2022-04-30 10:11:28 | 読書

『幻のシロン・チーズを探せ』

チーズが食べたくなる本。
チーズ好き、ワイン好きはこれを読まないではおれないでしょう。

実は島野さんとは以前ダニラー(ダニ仲間)として親しくさせてもらっていました。
島野さんから「分散飼育で、絶滅を防ぐため協力してほしい」と言われ、ミモレットやミルベンケーゼ、アーティズー、ライオル、カンタルのダニを飼育していました。島野さんが遺伝子解析をおこなったというダニです。サレールは記憶にない。

ミモレットがダニと関係しているという話は、ダニ研究に携わっている人なら知らない話ではなかったけれど、島野さんから飼育を託されたとき、「日本のどこかでダニチーズがつくれるといいね」と(自分の育てたダニのチーズで大儲けするなんてことをチラッと夢想したりして)、いっきに身近になりました。

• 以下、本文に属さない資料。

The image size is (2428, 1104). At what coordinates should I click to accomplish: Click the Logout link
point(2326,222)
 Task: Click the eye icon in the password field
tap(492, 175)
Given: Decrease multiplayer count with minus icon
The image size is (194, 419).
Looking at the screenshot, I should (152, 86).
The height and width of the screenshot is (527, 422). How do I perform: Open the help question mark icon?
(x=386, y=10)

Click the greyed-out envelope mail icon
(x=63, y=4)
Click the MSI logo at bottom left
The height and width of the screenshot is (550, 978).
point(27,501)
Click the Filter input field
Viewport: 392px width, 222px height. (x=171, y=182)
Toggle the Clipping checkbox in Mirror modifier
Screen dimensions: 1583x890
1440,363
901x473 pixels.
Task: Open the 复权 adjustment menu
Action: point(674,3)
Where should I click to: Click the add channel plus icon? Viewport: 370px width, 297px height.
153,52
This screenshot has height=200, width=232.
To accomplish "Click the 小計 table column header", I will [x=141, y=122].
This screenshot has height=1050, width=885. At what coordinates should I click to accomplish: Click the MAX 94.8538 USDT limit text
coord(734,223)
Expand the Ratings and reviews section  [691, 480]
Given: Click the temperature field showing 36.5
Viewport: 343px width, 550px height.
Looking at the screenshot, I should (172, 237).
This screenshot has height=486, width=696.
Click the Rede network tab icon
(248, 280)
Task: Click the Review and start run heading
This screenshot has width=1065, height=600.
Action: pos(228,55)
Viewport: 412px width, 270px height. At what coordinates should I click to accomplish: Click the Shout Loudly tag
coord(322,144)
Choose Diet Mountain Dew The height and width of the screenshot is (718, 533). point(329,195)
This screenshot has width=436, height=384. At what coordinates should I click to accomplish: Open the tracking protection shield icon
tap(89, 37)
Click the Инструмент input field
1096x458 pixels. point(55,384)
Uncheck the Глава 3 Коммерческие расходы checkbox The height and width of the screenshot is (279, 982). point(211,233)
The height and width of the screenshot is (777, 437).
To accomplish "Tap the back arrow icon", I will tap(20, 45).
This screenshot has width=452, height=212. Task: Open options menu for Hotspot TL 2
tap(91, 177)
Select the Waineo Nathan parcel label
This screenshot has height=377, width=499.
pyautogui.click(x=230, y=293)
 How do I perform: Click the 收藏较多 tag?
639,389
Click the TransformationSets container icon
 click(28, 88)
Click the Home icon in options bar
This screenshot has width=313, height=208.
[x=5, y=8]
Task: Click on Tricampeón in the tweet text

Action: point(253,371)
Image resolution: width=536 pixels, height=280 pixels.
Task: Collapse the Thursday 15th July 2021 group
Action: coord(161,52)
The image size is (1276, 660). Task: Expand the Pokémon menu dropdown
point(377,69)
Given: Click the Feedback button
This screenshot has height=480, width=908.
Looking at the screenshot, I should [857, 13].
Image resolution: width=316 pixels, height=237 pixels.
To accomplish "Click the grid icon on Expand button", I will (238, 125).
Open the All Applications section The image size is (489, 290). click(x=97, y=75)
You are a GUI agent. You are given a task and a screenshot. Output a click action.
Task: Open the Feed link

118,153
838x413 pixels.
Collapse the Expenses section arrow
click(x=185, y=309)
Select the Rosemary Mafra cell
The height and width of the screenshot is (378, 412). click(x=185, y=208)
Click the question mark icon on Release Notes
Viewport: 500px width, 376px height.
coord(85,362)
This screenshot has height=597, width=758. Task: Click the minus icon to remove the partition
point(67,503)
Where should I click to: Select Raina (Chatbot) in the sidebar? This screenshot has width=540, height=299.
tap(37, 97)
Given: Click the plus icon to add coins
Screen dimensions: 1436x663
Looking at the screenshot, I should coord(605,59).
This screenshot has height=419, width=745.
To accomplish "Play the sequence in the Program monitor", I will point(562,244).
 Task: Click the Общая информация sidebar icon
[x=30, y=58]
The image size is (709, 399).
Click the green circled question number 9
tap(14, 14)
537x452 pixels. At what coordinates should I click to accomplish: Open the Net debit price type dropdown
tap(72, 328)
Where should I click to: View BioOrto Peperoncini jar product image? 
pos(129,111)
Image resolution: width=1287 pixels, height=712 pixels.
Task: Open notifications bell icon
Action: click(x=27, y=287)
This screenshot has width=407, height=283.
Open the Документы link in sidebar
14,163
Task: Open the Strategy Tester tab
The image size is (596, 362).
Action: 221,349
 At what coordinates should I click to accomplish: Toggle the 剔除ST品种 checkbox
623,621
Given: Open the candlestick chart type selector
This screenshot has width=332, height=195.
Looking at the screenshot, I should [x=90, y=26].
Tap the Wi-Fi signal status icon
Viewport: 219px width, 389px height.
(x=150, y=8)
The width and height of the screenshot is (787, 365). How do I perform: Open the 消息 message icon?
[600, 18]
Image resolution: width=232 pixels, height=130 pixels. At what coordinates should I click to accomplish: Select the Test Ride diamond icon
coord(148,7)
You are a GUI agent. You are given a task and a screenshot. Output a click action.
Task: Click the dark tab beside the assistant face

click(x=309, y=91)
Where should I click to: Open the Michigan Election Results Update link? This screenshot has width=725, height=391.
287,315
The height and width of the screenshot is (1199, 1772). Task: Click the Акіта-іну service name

詳しい話を聴いていなかったので、ミルベンケーゼ、アーティズー、ライオル、カンタルという名前はおそらくチーズの名前でダニの種名ではないと思っていたけれど、やはりそうだったのですね。
カンタル以外は、同じ種ということだけれど、同じ飼育条件下で成長度合いが異なっていたのは興味深いです。もともと一緒に住んでいたカビや細菌などの環境が異なったのかもしれません。

けれど大学の職を退くと、大学のように装置がないのでダニの培地となる穀類の粉(餌となるのはチーズのようだけれど)を滅菌する手間や飼育場所の問題(家では冷蔵庫に入れておいたのだけれど)などの問題、何より私のメンタル(退職してエネルギーがガタ落ちになった)の問題もあり、とうとうカビだらけにして飼育を断念してしまいました。(本書で、カビで死んだのではなく、バクテリアのせいで絶滅した結果カビが増殖すると知りました。)

島野さんに「エーッ」と言われたけれど。

大学に勤めた当初、使える実験室がなく、何より他にやることが多すぎて、そこでまずダニ研究に対する情熱が減退してしまったのですが、今となっては1ミリもなくなってしまいました。
それでもダニに対する愛着は今でも感じるのです。

というわけで、私は使命を果たせなかったけれど、島野さんのチーズダニ研究がこんな面白い本になって、よかった!

イラストや写真がふんだんにあるのも楽しい。
イラストは佐々木宏さん。
実は島野さんのもっているダニブローチがうらやましく、私も佐々木さんにブローチをつくってもらいました。メールや郵便のやり取りでお目にかかったことはないのですが。宝にしています。